Exercise requirements ::
Across the records below, how many lines include the word "left"? State only the number.

Dataset extract ::
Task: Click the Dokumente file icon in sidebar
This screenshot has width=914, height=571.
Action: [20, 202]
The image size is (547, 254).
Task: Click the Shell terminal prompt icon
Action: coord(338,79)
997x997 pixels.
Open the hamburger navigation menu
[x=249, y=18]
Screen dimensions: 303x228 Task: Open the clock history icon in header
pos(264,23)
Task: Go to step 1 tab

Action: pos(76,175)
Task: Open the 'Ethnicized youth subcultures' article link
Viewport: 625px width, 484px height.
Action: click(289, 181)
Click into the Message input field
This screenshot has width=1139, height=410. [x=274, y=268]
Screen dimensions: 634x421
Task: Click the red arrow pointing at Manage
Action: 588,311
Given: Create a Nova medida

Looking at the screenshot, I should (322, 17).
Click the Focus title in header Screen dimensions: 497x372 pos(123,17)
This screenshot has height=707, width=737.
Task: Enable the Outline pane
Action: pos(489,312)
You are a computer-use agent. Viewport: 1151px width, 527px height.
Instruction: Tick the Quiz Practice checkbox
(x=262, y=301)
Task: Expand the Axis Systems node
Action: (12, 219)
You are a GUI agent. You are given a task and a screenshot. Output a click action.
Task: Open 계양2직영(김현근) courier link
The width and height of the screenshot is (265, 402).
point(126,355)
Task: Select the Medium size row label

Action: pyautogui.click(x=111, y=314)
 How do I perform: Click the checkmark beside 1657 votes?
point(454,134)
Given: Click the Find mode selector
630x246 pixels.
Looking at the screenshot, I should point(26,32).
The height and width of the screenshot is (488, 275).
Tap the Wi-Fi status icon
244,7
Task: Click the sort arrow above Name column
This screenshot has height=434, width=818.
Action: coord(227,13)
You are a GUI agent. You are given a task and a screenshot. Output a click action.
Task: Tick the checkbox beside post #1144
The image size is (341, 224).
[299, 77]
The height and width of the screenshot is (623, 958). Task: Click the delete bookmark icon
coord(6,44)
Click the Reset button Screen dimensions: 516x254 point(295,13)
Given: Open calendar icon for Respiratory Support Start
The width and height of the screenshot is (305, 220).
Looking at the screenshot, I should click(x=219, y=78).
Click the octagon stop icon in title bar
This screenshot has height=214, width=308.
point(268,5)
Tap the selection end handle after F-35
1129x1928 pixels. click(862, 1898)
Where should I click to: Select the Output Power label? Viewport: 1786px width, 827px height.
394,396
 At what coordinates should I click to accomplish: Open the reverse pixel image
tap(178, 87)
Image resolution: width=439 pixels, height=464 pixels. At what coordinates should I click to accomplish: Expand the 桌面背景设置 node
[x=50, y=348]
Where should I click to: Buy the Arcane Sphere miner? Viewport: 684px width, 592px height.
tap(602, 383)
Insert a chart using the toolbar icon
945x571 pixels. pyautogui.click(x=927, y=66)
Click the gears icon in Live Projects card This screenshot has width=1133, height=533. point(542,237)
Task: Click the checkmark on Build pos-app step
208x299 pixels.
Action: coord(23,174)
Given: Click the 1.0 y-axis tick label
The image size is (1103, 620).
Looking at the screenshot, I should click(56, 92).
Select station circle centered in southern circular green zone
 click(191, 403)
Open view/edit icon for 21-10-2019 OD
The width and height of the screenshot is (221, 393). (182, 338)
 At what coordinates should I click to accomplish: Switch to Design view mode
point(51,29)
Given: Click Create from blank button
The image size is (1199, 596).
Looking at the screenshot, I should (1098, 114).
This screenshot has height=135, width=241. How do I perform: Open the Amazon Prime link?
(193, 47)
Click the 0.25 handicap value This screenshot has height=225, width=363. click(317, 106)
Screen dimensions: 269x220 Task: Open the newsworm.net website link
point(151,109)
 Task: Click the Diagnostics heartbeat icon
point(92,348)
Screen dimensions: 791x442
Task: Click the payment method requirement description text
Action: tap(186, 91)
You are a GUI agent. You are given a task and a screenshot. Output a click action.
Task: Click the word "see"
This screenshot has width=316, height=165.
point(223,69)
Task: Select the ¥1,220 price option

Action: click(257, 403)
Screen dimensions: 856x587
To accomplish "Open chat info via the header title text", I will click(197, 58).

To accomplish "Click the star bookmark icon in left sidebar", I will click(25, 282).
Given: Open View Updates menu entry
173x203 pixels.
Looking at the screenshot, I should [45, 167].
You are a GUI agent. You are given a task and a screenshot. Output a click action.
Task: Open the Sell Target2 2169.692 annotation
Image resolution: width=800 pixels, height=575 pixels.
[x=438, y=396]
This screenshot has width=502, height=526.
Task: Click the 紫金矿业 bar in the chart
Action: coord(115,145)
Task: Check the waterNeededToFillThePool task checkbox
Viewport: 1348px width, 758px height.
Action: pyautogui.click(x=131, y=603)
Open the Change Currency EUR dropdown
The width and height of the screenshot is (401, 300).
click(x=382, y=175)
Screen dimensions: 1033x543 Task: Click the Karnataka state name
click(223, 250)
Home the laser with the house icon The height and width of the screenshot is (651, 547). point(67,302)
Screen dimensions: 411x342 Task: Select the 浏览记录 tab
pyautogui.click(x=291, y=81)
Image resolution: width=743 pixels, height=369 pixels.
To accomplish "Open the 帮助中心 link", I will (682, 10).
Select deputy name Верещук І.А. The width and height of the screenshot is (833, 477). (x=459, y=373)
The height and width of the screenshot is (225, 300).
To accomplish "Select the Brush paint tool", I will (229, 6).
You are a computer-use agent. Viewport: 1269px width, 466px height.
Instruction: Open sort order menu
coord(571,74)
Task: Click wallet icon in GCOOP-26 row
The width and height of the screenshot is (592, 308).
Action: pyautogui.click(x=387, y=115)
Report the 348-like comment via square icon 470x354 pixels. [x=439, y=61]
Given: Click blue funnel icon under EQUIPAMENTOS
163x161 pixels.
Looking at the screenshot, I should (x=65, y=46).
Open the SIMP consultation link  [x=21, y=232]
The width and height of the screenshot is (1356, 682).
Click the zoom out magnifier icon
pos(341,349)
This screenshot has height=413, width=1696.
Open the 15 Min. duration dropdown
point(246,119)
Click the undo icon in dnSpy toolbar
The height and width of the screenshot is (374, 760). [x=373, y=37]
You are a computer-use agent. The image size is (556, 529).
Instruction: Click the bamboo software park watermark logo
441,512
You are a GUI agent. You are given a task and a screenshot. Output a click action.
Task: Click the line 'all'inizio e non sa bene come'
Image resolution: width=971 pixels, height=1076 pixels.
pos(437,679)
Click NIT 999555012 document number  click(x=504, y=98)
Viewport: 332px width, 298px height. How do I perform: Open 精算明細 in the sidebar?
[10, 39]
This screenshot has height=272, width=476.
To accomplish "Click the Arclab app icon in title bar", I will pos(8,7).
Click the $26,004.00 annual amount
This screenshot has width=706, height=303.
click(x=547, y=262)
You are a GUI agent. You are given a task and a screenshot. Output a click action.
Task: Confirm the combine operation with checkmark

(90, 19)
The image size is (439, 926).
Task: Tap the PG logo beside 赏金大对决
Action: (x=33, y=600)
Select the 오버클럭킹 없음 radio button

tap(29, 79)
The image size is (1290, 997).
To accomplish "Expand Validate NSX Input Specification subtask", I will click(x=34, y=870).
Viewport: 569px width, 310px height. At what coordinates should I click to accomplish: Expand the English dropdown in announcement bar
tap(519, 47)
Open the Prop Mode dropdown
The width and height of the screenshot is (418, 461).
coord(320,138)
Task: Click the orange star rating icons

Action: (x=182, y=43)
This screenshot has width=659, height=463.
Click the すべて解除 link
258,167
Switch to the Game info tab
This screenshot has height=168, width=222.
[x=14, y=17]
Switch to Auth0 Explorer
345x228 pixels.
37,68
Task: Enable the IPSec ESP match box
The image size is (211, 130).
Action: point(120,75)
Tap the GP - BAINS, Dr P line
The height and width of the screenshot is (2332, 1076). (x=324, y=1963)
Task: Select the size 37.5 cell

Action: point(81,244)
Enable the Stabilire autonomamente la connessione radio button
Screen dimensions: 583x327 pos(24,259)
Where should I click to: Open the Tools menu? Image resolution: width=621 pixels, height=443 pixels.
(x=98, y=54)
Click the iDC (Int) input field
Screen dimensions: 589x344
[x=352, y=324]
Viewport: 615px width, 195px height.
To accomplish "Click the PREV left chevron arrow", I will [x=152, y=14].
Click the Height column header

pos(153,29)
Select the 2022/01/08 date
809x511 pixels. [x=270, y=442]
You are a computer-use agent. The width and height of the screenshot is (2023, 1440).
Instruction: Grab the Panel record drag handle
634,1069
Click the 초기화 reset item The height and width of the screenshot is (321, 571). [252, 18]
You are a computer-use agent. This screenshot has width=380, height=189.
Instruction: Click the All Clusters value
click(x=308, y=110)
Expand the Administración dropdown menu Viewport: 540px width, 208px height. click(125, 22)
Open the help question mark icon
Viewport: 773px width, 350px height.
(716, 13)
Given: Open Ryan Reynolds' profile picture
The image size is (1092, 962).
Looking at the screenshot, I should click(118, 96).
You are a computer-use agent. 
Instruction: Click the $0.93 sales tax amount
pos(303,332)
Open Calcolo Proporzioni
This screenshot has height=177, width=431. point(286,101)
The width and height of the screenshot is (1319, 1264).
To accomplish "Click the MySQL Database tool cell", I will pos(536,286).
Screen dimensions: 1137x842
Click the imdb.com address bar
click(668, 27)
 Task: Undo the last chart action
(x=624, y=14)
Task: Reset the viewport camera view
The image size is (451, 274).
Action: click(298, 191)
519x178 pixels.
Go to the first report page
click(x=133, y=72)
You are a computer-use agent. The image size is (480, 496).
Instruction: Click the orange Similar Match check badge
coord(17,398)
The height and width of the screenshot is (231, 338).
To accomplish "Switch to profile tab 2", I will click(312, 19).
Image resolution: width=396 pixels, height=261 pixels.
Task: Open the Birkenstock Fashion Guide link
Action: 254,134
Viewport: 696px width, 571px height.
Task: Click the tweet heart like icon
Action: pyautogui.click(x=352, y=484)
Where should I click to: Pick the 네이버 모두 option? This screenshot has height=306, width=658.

Completed task ::
2